— Start GIVEN DATA —

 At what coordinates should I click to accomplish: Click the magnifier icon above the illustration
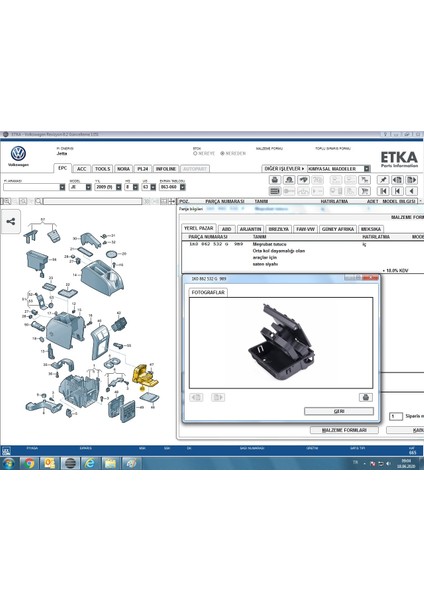[x=39, y=201]
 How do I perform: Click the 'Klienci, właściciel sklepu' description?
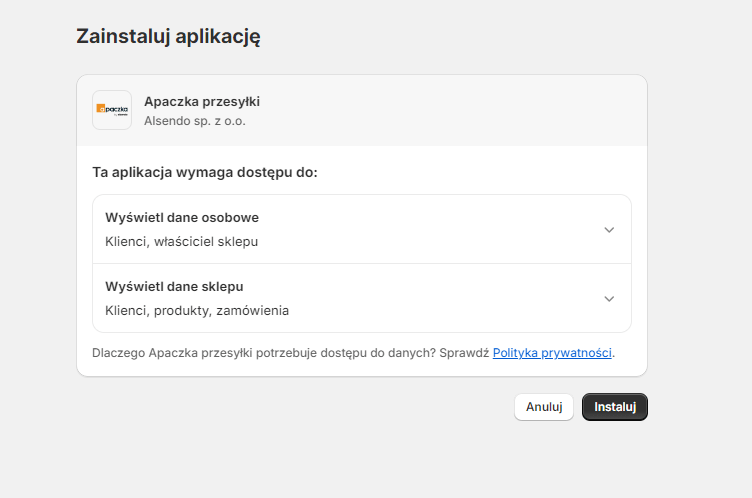182,241
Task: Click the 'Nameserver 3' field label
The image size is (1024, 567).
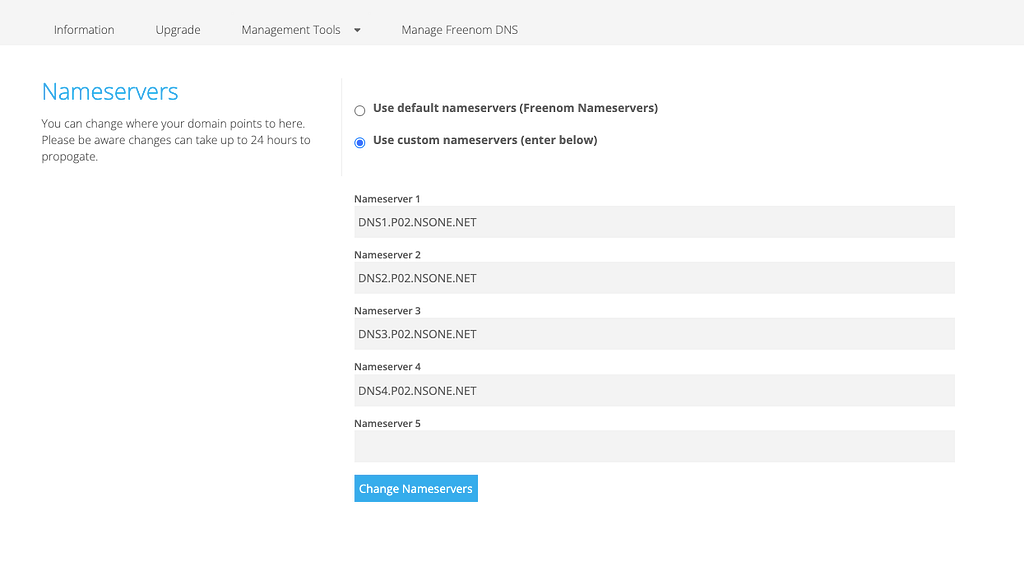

— End GIVEN DATA —

» **PROBLEM DESCRIPTION**:
Lay out every line of the records above as a Markdown table with the columns "Row" and "Line," numbering the rows in order and skipping blank lines. Leave the pictures out.

» **TASK ANSWER**:
| Row | Line |
|---|---|
| 1 |  At what coordinates should I click to accomplish: Click the magnifier icon above the illustration |
| 2 | [x=39, y=201] |
| 3 |  How do I perform: Click the 'Klienci, właściciel sklepu' description? |
| 4 | 182,241 |
| 5 | Task: Click the 'Nameserver 3' field label |
| 6 | The image size is (1024, 567). |